Two green orbs glow, separated by arcs of shimmering flecks in blue, purple, magenta, and chartreuse, on a black background. The image resembles a faraway galaxy or magical realm. In truth, it’s a fluorescence microscopy image of the eyes of a daddy longlegs spider.
Igor Siwanowicz is a scientist and photographer who captures his subjects in extreme close-up with a digital camera and creates haunting, fluorescent images of others with a confocal microscope. He aims to reveal the beauty of nature’s tiniest beasts. “People have been socialized to be afraid of and revolted by insects and spiders. But that isn’t what I see.”

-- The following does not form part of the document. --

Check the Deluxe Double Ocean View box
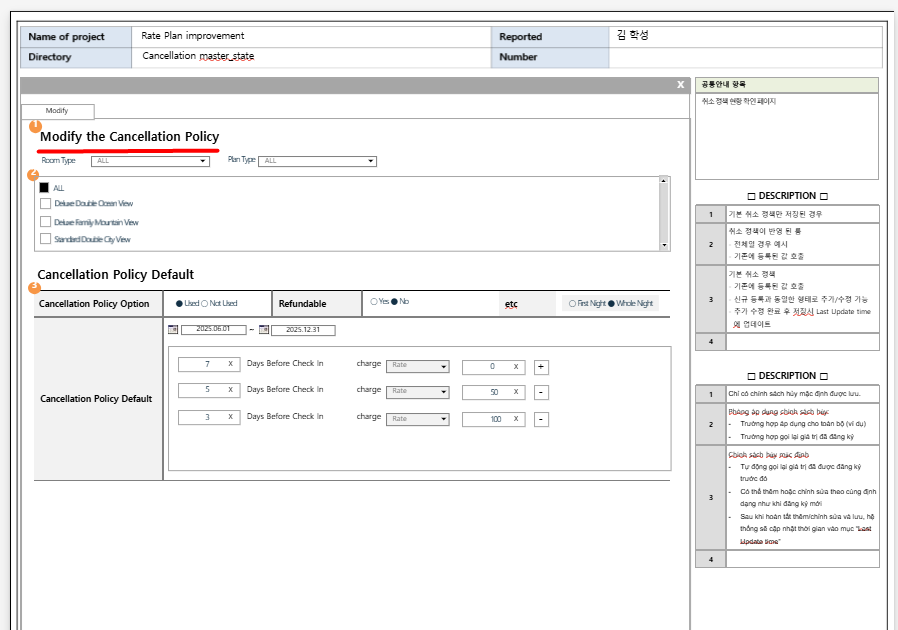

A gallery at the Janelia Farm Research Campus offers a sampling of Siwanowicz’s view of the world, including the daddy longlegs image, which won the 2010 Olympus BioScapes Digital Imaging Competition. Other striking photographs include one that captures red-eyed tree frogs twirling around a twig, a colorful sequence of kelly-green backs, blue and yellow legs, orange toes, and white bellies. Nearby, a pair of praying mantis rear up on their hind legs, flashing red “defensive colors” and displaying the “peacock eye” on their striated wings.
The praying mantis, with its fluid movements and stunning colors, is Siwanowicz’s favorite model. “Jumping spiders are pretty endearing, too,” he notes of the arachnids with prominent eyes. “They are the kittens of the spider world—fuzzy and very aware.”

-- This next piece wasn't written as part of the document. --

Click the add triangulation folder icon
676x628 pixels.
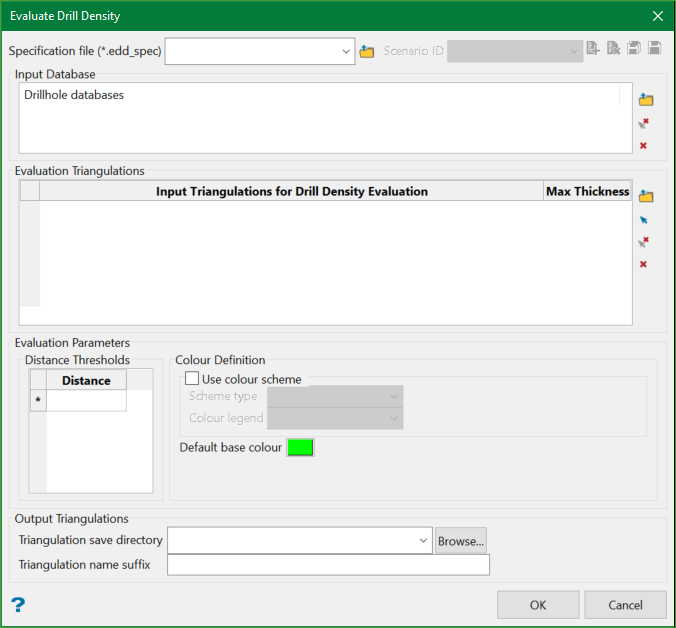pos(645,196)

Siwanowicz took up photography 10 years ago as a means to keep the winter blues at bay. It provided an outlet for his “quirky” sense of humor. “I wanted to show insects as celebrities,” he laughs. He treated them like miniature supermodels, employing the lighting and background techniques of fashion photography.
As his image library grew, Siwanowicz began posting them on a photo.net site. Soon, Olympus invited him to enter its BioScapes contest (five of his images—a record— earned recognition in 2012). The attention was gratifying, but Siwanowicz really knew he was onto something when people started asking permission to tattoo his images—like a devil’s flower mantis, front legs lifted high—on their bodies. “That’s a pretty big reward: seeing a full sleeve or back with your images,” he says. “I wouldn’t do it!”
As a member of Anthony Leonardo’s Janelia lab group since 2011, Siwanowicz studies the intricacies of dragonfly behavior as it hunts for prey. Specifically, he’s trying to suss out how a fruit fly’s position is communicated from the dragonfly’s brain to its flight muscles.
His science informs his art without question, but the converse has happened as well. Intrigued by the challenge of creating a three-dimensional microscopic image of a tick’s mouth, Siwanowicz used the same technique to explore the architecture of the joints between a dragonfly’s neck and wings.
“I’ve found the perfect marriage of art and science,” he says. “So many people think the beauty of nature is wasted on scientists. But, it’s all so beautiful at any scale.”